If you happen to be a Royal like Prince Harry, then imagine how much more detail, effort, money, resources and time that will be put into planning your wedding. What you do not want to happen is to fail at the marriage, after spending so much of your time and resources in planning a wedding. Many a times, people succeed at mesmerizing the guests at the wedding but then go on to fail at the marriage. Don’t get me wrong, simple weddings fail too. The lavishness or simplicity of your wedding is NOT the determining factor of the longevity of your marriage. There are various reasons why many marriages fail; money, infidelity, sexual incompatibility/lack of it, communication breakdowns, just to mention a few. These factors are potentially lurking in every marriage if couples are not willing to go the extra mile to make the marriage work. We can easily get lost in the topic of marriage, however what most people fail to see is that there is a phase before the marriage; and if ignored it could spell trouble.

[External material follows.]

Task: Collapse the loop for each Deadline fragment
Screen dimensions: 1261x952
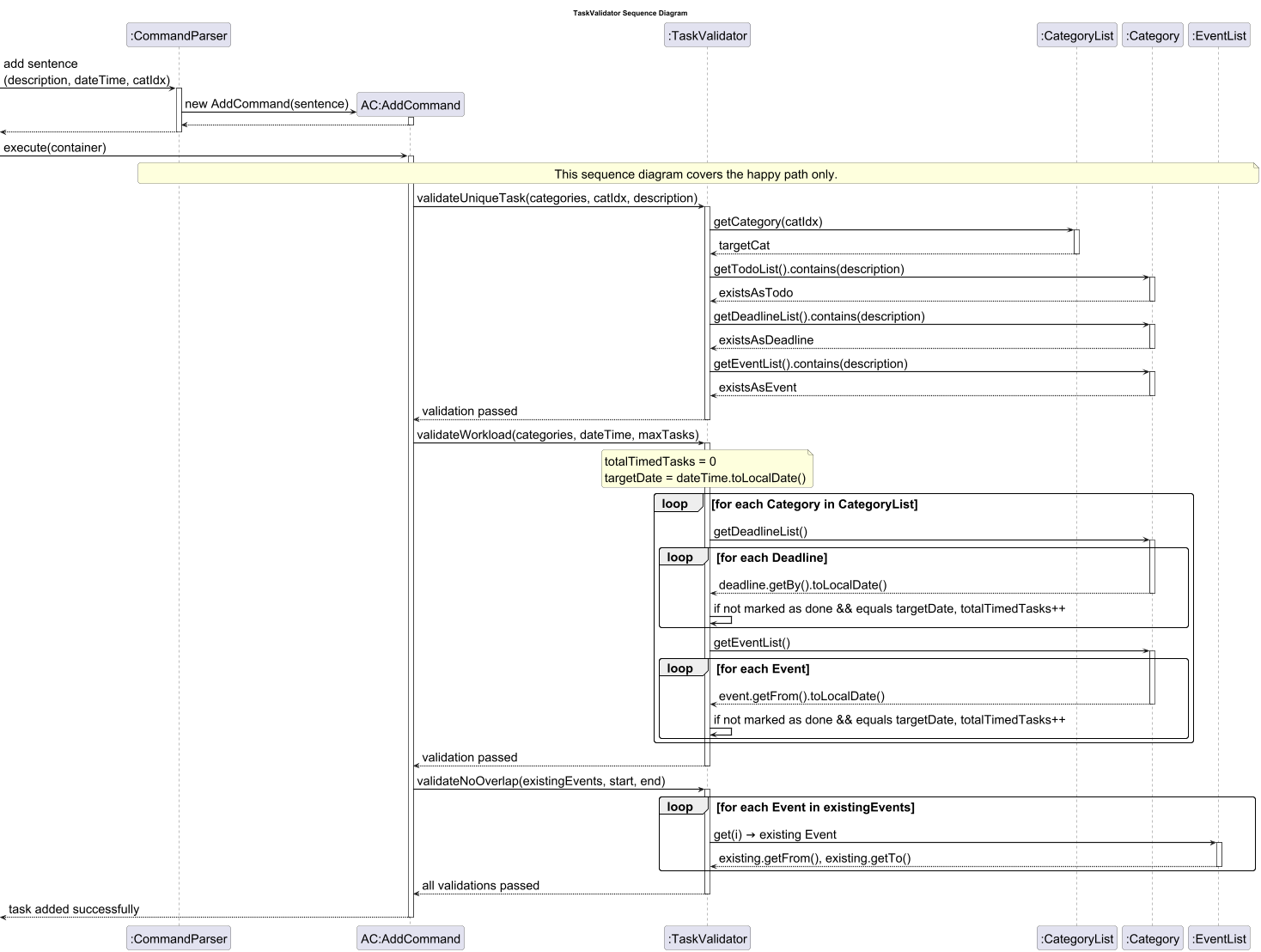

Courting or dating as it is commonly referred to nowadays, is an opportunity to study a prospective spouse. It is meant to provide the intending couple a pressure free time to actually get to know each other well beyond the make perfect look of a first date. While there is no definite period for courting or dating before moving to a more committed phase, in average many couples court/date for about 18-25 months before actually tying the knots. Of course there are many others who court/date for a lesser period of time and have gone on to have long lasting marriages, it is usually advised that intending couples should date longer so as to avoid making a life-long mistake from hasty decisions. Today courting has gone through a whole lot of transformation and it isn’t what it used to be in the past. There seems to be a lot more focus on the physical aspect of the relationship (not to say it is not important), than on the emotional and psychological aspect of it.
Ideally we should only marry once, and get it right the first time. Sadly, this is not the case for the majority who have to try at it a couple of times, before they can get it right (if they actually do). A common denominator that many marriages have today, which seems to be like a modern day plus, is the “escape clause” called divorce. In reality, this is more of a problem than it is of an escape route. Many marriages end at first fight just because people feel they have an option or that they deserve better. More like love at first sight and divorce at first fight. It is not wrong to want something good for yourself, and try to get it. It is also possible that no matter how long we date and try to know someone, there will always be some things we never saw coming. Nevertheless, I personally feel that Marriages today have lost that spark called “doing everything to make it work”. Sometimes I feel if couples at their wedding were told that if they could make the marriage work for 30 years, with as little quarrels as possible and absolutely no divorce that they would win a whooping sum of say $20 Million; many marriages would go pass the 30 year mark. Now some of you may argue that; “well it is not genuine then because they are just trying to win the money”.
The truth is that in such a scenario, many couples will become a lot more tolerant, selfless, and accommodating, because they know there is a lot of money at stake. What beats me hollow is that there seems to be nothing at stake now, hence no one wants to put in any of the mentioned attributes. Also in an era where “love” is a swipe away and hookups are on your palms, choosing a partner becomes as easy as looking at a picture or reading a bio. If we do not like we just swipe and move on, because we know there is another one. In previous years during the times of our grandparents, they had less technological advancement as compared to what we have and enjoy now. Life was tough and many of our grandparent’s had to make extra efforts for the things we have so easily today. One would think that a positive growth in technology and science would have a directly proportional growth to relationships today. On the contrary, the relationship has been inversely proportional. As times pass and science makes more discoveries that makes life seemingly better, our relationships have suffered and strained more than they were in the past.